Australian clinical stage oncology company Prescient Therapeutics (ASX: PTX) is set to present the exciting results from its latest cancer treatment study at the world’s largest hematology event.
Prescient’s abstract for results of its phase 1b study in T cell lymphomas has been accepted for poster presentation at the prestigious American Society of Hematology (ASH) annual meeting in December in San Diego, California.
An audience of around 25,000 international physicians, industry participants and researchers are expected to attend the event which is the largest and most comprehensive hematology conference in the world.
Major breakthroughs on show
Prescient’s managing director and chief executive officer, Steven Yatomi-Clarke, said the conference will highlight the latest advancements and innovations in hematological diseases.
“It is a huge honour to have our abstract presented at the world’s most prestigious hematology conference,” he said.
“This is a validation of the quality and relevance of the clinical data we are generating in T cell lymphomas, which is an area of unmet clinical need. It is also a testament to the hard work by the Prescient team and our clinical collaborators.”
“Prescient looks forward to presenting this data at ASH and will release this data to the market concurrently.”
Study program expanded
Prescient is dedicating significant expertise and resources into its research into the potential treatment of patients with relapsed and refractory T cell lymphomas.

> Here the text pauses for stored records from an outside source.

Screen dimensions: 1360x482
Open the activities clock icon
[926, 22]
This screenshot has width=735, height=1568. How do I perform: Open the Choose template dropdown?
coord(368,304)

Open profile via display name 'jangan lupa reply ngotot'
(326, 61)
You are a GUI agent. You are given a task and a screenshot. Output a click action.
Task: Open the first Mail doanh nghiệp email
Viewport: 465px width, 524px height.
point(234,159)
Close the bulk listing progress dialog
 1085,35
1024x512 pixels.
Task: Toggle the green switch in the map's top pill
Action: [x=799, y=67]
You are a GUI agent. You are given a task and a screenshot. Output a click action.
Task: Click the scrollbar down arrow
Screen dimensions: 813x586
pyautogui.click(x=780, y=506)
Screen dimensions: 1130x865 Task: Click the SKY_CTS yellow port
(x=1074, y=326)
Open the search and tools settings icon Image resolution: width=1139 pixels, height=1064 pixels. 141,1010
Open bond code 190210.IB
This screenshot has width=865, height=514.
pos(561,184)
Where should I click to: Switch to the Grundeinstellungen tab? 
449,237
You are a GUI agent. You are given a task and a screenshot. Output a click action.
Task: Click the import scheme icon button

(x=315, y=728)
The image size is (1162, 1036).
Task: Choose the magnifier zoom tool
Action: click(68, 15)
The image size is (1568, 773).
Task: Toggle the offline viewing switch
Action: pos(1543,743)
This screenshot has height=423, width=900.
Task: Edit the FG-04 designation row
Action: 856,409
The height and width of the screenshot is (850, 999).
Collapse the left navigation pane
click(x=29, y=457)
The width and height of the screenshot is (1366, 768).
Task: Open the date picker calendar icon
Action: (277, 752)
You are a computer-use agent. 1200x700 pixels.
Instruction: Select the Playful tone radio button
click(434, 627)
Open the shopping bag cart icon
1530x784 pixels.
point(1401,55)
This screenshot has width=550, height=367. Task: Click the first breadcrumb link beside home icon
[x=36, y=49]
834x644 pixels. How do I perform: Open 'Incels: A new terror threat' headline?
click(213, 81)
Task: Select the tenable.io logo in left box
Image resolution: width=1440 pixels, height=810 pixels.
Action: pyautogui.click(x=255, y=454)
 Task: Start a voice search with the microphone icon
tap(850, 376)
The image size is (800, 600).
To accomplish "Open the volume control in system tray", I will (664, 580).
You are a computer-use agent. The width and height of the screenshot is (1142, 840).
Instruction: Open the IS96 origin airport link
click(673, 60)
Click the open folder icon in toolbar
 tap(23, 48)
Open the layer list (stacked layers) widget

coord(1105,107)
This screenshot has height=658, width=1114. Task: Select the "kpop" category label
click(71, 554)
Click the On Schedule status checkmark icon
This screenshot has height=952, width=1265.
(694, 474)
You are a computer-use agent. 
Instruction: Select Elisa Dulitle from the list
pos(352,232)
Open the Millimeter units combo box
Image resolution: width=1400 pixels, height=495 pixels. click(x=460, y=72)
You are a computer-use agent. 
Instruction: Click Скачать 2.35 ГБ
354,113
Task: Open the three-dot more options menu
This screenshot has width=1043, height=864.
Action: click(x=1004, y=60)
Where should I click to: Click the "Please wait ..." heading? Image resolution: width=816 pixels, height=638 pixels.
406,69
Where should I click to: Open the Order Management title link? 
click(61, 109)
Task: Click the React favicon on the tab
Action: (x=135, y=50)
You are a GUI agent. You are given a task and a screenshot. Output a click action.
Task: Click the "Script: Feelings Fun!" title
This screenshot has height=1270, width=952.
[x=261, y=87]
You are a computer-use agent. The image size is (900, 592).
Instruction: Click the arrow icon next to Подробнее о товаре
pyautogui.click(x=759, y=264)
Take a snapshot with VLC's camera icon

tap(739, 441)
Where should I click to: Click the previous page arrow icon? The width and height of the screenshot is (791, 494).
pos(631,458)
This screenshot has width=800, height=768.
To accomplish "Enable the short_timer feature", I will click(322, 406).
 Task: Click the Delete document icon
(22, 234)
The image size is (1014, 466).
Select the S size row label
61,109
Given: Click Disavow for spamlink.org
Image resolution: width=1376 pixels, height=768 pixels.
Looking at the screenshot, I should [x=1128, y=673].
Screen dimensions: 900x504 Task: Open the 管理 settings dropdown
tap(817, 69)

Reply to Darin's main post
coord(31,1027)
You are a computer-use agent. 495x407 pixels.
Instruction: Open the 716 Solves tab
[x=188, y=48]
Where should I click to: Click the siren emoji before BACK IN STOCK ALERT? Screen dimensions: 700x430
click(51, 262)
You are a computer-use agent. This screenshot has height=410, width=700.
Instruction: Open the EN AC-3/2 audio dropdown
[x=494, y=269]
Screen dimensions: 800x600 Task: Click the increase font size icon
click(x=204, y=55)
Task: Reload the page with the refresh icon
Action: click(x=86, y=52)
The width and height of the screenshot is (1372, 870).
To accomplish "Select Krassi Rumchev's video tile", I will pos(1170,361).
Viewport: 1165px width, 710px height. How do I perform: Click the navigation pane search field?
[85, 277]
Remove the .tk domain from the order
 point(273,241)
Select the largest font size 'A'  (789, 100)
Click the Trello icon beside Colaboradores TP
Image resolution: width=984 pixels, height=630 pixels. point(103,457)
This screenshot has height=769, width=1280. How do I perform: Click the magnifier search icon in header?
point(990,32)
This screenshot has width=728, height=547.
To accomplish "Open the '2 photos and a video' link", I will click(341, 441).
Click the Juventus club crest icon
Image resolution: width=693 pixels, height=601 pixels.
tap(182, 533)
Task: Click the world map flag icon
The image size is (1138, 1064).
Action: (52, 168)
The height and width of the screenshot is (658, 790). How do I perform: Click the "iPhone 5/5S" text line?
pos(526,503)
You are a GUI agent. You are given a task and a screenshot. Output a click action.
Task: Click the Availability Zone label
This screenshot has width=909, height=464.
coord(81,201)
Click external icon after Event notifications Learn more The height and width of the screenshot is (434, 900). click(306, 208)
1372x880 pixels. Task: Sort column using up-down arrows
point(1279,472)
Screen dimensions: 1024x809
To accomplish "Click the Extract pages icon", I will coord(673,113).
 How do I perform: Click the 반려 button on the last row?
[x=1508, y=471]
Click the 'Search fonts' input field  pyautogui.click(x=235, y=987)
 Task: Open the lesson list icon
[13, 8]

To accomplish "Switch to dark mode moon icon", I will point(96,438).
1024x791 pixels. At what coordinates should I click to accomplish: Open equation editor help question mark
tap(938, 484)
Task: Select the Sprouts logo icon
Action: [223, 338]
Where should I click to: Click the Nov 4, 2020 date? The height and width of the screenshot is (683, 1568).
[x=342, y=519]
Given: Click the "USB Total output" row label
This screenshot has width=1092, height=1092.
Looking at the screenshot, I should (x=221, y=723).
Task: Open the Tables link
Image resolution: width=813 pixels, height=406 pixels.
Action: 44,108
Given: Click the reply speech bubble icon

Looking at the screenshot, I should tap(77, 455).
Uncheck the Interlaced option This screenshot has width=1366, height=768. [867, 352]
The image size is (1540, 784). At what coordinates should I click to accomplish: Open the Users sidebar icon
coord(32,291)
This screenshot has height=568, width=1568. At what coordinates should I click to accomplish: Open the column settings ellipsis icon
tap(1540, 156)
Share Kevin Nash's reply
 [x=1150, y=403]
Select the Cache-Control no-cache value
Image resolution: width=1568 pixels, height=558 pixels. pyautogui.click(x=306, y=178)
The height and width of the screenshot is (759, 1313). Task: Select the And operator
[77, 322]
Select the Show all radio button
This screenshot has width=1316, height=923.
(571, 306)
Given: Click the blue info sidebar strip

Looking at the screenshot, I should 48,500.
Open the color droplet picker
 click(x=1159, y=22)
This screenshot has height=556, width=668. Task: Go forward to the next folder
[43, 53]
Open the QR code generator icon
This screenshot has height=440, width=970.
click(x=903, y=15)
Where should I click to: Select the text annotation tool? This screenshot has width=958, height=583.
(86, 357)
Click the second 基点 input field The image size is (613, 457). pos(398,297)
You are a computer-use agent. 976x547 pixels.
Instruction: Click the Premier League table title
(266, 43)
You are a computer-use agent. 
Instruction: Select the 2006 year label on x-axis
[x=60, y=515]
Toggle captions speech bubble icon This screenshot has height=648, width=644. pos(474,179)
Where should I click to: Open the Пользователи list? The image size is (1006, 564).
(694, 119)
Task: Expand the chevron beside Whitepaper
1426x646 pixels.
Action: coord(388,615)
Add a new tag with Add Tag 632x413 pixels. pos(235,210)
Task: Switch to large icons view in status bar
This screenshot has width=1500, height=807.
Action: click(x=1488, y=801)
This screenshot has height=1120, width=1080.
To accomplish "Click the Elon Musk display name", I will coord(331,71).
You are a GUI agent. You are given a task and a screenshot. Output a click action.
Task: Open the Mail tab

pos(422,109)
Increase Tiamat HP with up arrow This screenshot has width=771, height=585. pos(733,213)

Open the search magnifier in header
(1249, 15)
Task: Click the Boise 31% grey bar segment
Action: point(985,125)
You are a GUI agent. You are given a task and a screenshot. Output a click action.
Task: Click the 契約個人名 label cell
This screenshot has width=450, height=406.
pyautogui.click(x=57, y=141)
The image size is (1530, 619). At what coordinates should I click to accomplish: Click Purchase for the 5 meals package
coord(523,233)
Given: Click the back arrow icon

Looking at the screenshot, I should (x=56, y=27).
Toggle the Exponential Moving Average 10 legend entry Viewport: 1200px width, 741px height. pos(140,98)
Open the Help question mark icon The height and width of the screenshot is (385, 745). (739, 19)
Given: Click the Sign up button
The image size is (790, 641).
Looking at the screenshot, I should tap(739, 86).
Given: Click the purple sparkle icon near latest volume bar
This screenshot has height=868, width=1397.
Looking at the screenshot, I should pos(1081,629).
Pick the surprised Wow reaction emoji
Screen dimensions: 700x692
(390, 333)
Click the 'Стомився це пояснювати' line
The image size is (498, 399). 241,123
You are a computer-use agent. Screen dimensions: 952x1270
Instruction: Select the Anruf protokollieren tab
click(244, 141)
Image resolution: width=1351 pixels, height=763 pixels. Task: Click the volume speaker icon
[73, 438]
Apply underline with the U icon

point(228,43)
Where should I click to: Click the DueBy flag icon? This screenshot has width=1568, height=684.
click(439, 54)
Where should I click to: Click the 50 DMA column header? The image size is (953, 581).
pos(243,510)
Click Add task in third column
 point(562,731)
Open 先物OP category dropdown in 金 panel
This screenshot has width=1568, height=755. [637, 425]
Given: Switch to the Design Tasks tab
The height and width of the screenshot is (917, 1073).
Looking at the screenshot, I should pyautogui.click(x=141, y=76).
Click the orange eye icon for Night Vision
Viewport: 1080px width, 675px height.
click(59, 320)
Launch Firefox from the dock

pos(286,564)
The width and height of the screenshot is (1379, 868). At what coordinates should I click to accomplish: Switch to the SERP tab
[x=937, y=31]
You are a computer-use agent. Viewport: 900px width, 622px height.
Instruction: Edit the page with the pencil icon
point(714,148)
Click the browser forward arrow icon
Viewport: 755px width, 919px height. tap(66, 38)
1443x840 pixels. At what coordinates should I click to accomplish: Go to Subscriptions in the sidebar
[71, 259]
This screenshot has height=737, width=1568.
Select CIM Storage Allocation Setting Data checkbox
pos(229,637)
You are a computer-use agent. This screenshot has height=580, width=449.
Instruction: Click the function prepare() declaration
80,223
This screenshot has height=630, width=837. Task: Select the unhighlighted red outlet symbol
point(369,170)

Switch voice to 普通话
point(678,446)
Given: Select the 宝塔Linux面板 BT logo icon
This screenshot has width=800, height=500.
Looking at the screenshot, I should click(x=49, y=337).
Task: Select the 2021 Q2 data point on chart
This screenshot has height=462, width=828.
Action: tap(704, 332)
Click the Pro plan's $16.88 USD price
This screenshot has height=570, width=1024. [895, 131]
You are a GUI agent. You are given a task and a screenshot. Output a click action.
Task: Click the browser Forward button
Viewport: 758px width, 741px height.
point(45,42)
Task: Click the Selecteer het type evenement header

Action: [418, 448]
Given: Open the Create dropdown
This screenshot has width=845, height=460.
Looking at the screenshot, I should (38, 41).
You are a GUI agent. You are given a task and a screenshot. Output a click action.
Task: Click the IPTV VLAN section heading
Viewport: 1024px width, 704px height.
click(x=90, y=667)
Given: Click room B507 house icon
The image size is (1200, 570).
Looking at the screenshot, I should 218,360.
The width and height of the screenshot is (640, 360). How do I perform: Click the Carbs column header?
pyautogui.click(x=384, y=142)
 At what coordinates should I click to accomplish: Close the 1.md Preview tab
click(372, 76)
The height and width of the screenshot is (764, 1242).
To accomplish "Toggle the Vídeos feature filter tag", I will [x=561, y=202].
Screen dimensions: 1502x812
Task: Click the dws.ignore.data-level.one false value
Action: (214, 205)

The company has elected to expand its ongoing Phase 1b trial of its PTX-100 treatment after receiving encouraging results,
The company’s investigating team continue to see promising clinical activity in this difficult-to-treat patient population, which includes two patients who experienced a total eradication of their cancer.
The company’s clinical and regulatory advisors have previously recommended enrolling more patients in the ongoing Phase 1b trial.
Apart from the breakthrough cancer eradication results, PTX-100 also continues to exhibit an excellent safety profile at the highest dose of 2000 mg/m2.
A total of 13 TCL patients were initially dosed with PTX-100 in the early stages of the trial, with 8 patients dosed with PTCL and 5 patients with cutaneous TCL (CTCL).
Patients received a median of 3 prior lines of therapy and up to 5 systemic prior lines of therapy. PTX-100 was administered at doses up to 2,000 mg/m2. The expansion cohort has met its minimum enrolment schedule, and the study was expanded as patients responded for longer than expected.
Cell therapy studies
Along with its PTX-100 clinical development, the company continues to advance its cell therapy platforms, CellPryme and OmniCAR.
Steady development has continued with OmniCAR platform, which unlike conventional “static” construct CAR-T therapies, is a modular platform which enables many desirable control features, including post infusion control of cell activity via binder administration and the ability to direct immune cells against a variety of targets sequentially or simultaneously.
As the OmniCAR platform development advances, Prescient’s focus has been to methodically explore these variables that demonstrate the control and flexibility features of the platform, and prepare a robust pre-clinical data set to inform clinical studies.
Such data will also be of interest to external parties seeking solutions to overcome the limitations of current CAR-T therapies.